Computing $\pi (x)$: the Meissel-Lehmer method

Abstract:

E. D. F. Meissel, a German astronomer, found in the 1870’s a method for computing individual values of $\pi (x)$, the counting function for the number of primes $\leqslant x$. His method was based on recurrences for partial sieving functions, and he used it to compute $\pi ({10^9})$. D. H. Lehmer simplified and extended Meissel’s method. We present further refinements of the Meissel-Lehmer method which incorporate some new sieving techniques. We give an asymptotic running time analysis of the resulting algorithm, showing that for every $\varepsilon > 0$ it computes $\pi (x)$ using at most $O({x^{2/3 + \varepsilon }})$ arithmetic operations and using at most $O({x^{1/3 + \varepsilon }})$ storage locations on a Random Access Machine (RAM) using words of length $[{\log _2}x] + 1$ bits.
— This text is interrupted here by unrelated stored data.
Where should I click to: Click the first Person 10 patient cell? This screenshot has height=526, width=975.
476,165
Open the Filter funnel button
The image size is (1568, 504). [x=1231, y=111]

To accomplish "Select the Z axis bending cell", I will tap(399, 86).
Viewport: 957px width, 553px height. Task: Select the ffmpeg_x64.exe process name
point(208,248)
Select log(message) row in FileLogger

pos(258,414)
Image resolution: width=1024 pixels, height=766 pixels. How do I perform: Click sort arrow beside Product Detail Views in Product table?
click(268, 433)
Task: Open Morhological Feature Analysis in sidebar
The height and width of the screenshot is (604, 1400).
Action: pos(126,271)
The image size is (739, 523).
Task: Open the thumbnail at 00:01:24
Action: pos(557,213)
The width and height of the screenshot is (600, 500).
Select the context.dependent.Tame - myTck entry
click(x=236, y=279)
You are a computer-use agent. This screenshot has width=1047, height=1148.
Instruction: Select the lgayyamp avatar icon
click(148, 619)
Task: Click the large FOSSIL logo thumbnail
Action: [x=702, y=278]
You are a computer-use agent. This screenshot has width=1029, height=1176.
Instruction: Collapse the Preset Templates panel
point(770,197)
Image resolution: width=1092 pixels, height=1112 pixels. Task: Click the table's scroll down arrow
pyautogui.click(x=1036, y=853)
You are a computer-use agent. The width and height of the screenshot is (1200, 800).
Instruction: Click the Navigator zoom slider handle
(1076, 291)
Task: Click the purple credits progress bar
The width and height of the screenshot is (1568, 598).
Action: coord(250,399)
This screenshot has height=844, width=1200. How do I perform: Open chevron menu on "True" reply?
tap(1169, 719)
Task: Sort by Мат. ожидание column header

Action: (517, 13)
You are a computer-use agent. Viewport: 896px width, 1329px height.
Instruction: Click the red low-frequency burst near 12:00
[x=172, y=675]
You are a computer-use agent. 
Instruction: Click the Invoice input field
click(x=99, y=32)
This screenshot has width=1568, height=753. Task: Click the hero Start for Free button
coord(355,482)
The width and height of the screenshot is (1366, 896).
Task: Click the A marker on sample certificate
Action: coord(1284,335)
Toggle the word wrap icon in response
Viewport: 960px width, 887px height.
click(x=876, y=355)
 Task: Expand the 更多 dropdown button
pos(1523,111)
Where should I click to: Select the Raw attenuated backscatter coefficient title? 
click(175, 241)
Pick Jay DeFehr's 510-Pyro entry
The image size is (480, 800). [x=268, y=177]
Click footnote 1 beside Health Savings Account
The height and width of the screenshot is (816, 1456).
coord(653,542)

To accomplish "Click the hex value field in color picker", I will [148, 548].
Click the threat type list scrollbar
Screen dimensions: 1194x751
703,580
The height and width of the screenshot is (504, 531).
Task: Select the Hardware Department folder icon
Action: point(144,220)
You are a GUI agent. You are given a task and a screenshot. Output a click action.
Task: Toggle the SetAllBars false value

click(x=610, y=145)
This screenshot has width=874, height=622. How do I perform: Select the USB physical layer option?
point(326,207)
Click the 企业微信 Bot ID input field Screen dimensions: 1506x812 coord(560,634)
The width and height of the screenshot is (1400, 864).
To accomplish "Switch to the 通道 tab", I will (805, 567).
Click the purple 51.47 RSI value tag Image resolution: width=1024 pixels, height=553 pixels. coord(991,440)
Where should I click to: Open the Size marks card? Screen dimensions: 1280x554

The algorithm can be further speeded up using parallel processors. We show that there is an algorithm which, when given M RAM parallel processors, computes $\pi (x)$ in time at most $O({M^{ - 1}}{x^{2/3 + \varepsilon }})$ using at most $O({x^{1/3 + \varepsilon }})$ storage locations on each parallel processor, provided $M \leqslant {x^{1/3}}$. A variant of the algorithm was implemented and used to compute $\pi (4 \times {10^{16}})$.